Manutenção e horas de mão de obra
O disco elimina toda uma família de tarefas de manutenção preventiva: sem medição de curso da haste, sem lubrificação do ajustador de folga, sem buchas de came, sem roletes de came S, sem molas de retorno de sapata. Uma troca de pastilha leva uma fração do tempo de um serviço de sapata e ferragens, o que importa quando um reboque fica no pátio apenas por uma janela curta. Em troca, você passa a ter novos pontos de inspeção - liberdade dos pinos-guia, estado das coifas, trincas no disco e espessura da pastilha dos dois lados - e a disciplina de fazer manutenção nos pinos antes que emperrem, não depois.

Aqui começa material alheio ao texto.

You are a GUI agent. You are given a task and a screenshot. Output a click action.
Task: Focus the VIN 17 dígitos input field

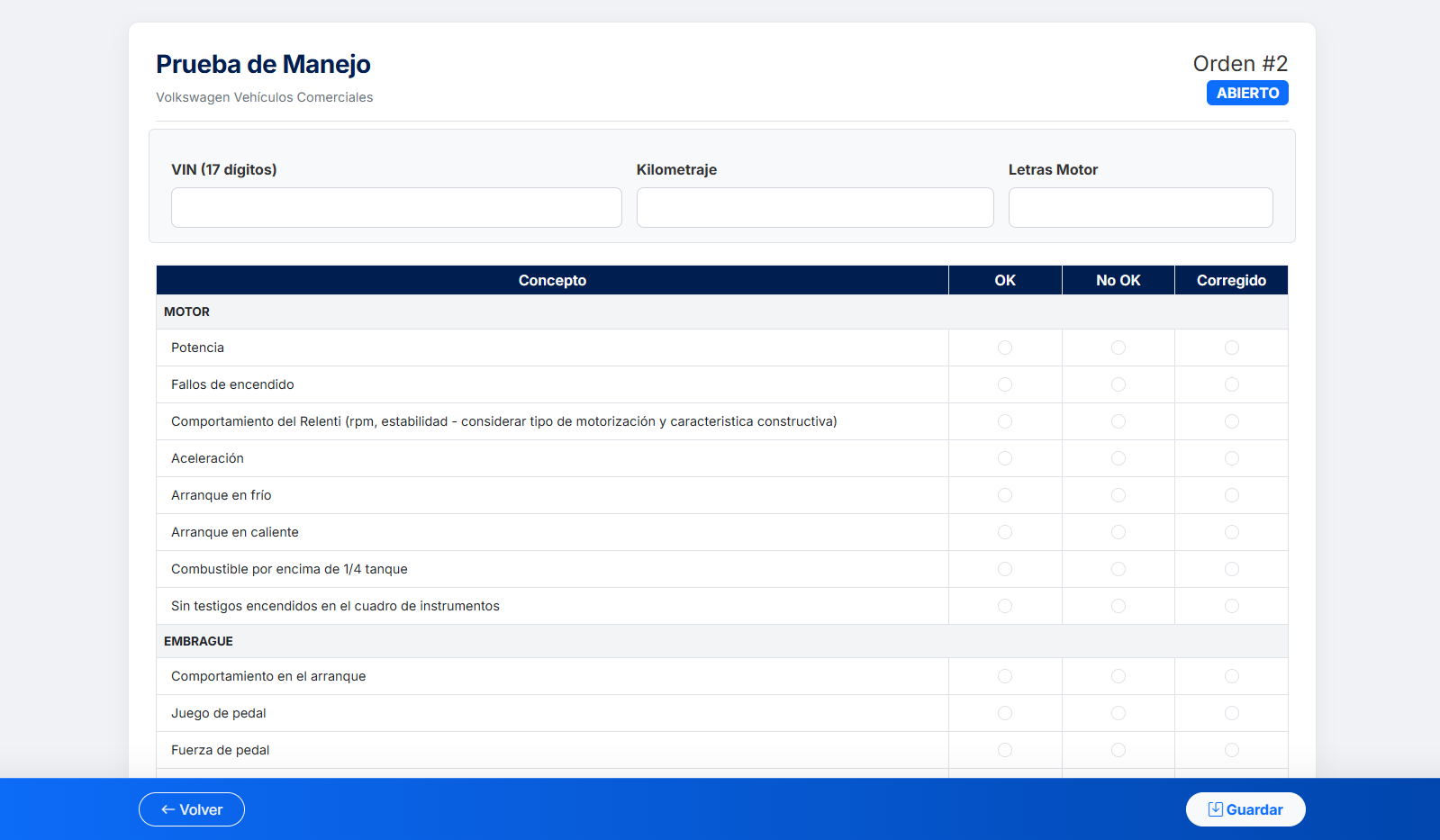pos(396,207)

Os critérios de inspeção também diferem. A fiscalização de estrada em freios de came se baseia no curso da haste e na espessura da lona; no disco, se baseia na espessura da pastilha, no estado do disco e na livre movimentação da pinça. Pastilhas de disco finas tiram uma unidade de circulação bem antes de a parte metálica da pastilha tocar o disco, então consulte os critérios atuais de retenção da CVSA para seu equipamento em vez de avaliar a olho.

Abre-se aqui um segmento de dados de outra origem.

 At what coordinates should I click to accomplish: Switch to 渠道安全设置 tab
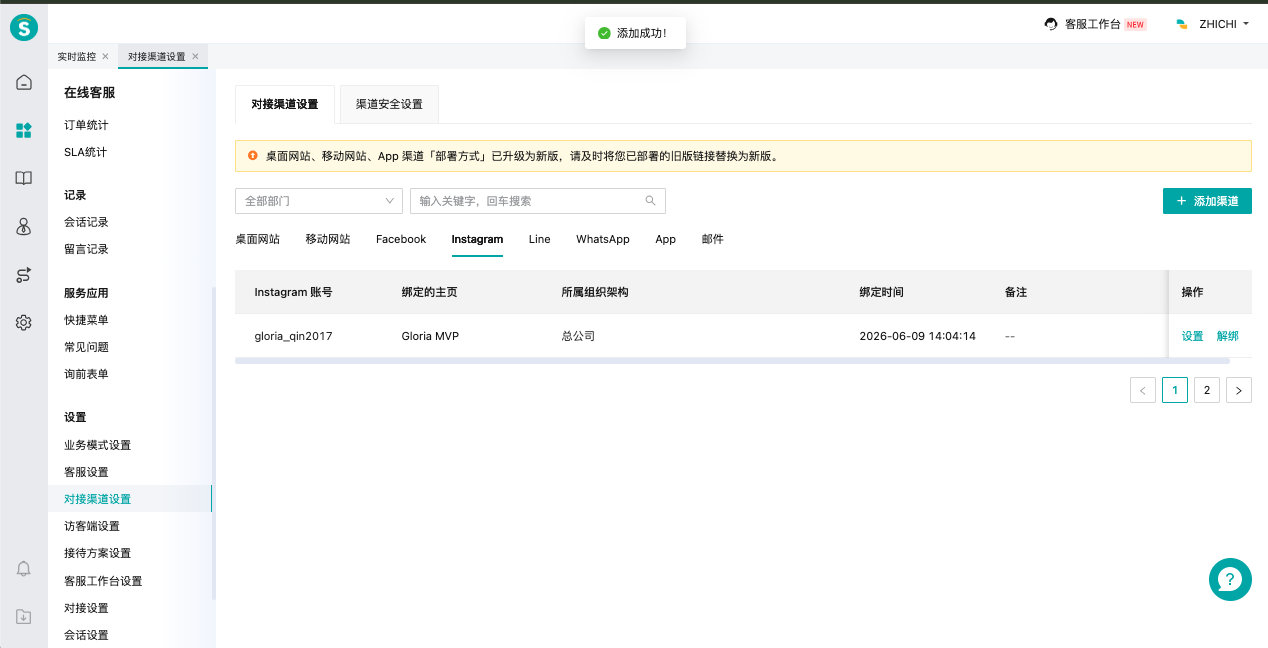point(389,104)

Custo ao longo da vida do reboque
O tambor vence na fatura de peças, o disco vence na fatura de mão de obra, e quem vence no total depende de como o reboque é usado. Operação de longa distância com alta quilometragem e trocas frequentes de material de atrito tende a favorecer o disco, porque horas de mão de obra e tempo parado dominam a conta. Reboques de baixa quilometragem, do tipo drop-and-hook, que passam mais tempo parados do que rodando, tendem a favorecer o tambor, porque raramente se colhe a economia de mão de obra e se ganha, em vez disso, discos enferrujados e pinos-guia emperrados. Busque cotações atuais para os dois tipos de freio de base na sua especificação real de eixo; o preço de catálogo varia conforme marca, volume e projeto do disco.
Misturando disco e tambor
Pneumaticamente, um reboque com disco atrás de um cavalo mecânico com tambor - ou o contrário - funciona bem, porque as linhas de controle e suprimento do reboque não mudam. O que muda é a velocidade com que cada extremidade desenvolve torque, então a extremidade equipada com disco assume relativamente mais trabalho no início de um acionamento. Misturar dentro de um único reboque é legal na maioria das especificações, mas mais difícil de manter equilibrado e de manter peças em estoque; a maioria das frotas padroniza um único tipo de freio de base por reboque, e cada vez mais por frota.
Qual especificar
Especifique disco se o reboque roda em rampas, roda pesado, roda com alta quilometragem anual, ou se seus cavalos mecânicos já usam disco e você quer sensação consistente na combinação. Mantenha o tambor se o reboque é uma unidade de baixa quilometragem, de pátio ou regional, se vive em ambiente com muito sal, ou se sua oficina e sua rede de peças já são estruturadas em torno de freios de came e sapatas relinadas. Nenhuma escolha está errada - o que está errado é especificar disco e depois tratá-lo como freio de tambor na planilha de manutenção preventiva, ou manter tambores e deixar o curso sair da faixa.